The Common Redpoll invasion continues. After the first crazy surge of 75+ at a time, it’s settled down to a daily breakfast and dinner crowd of between 25 and 35. They can still empty a pound of thistle seed in two days and enjoy sunflower seed in moderation too. A friend reports seeing them forage in a large forsythia bush, and they’ve cleaned off the standing weed heads in my yard.
Of course when any bird shows up in hordes like that, a good birder keeps her eyes peeled for the anomaly. Is it, could it be, a Hoary Redpoll?
This is a Common Redpoll. Brace yourself for teh cute.
And this one — it’s lighter.
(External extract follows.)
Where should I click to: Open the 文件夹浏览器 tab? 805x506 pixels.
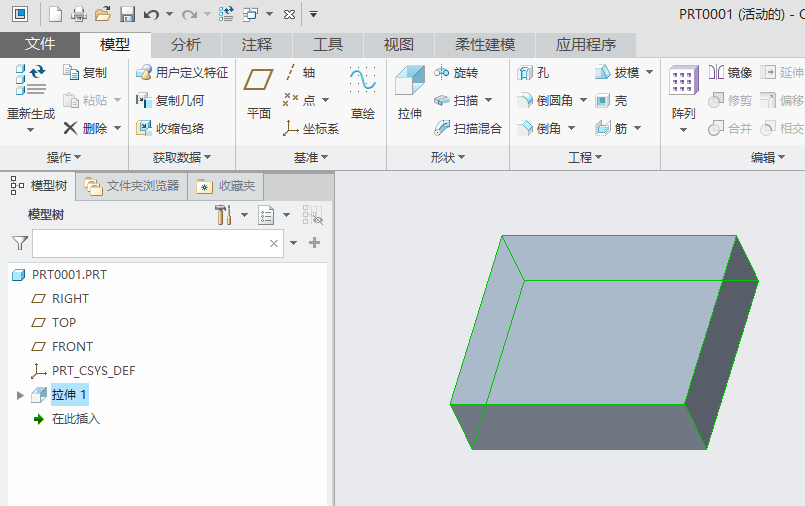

A bit larger. Beak a bit petite. Less streaky on the sides and undertail. But is it light/large etc enough?
We’ve all been racking our brains trying to sort out the incredibly subtle differences between Common and Hoary Redpolls. Sibley has page after insanely detailed page trying to sort them out.
Then yesterday I read this article suggesting that we’re all wasting our time. What we’re seeing is Common Redpolls, period, and their plumage is too variable to sort out. The post itself is light in tone though backed up with studies, but there’s some real serious ornithology going on in the comments.
So what are the odds of seeing a Hoary Redpoll, if the beast even exists? Pretty good if I travel to the Arctic tundra. Around here? Maybe. Just maybe.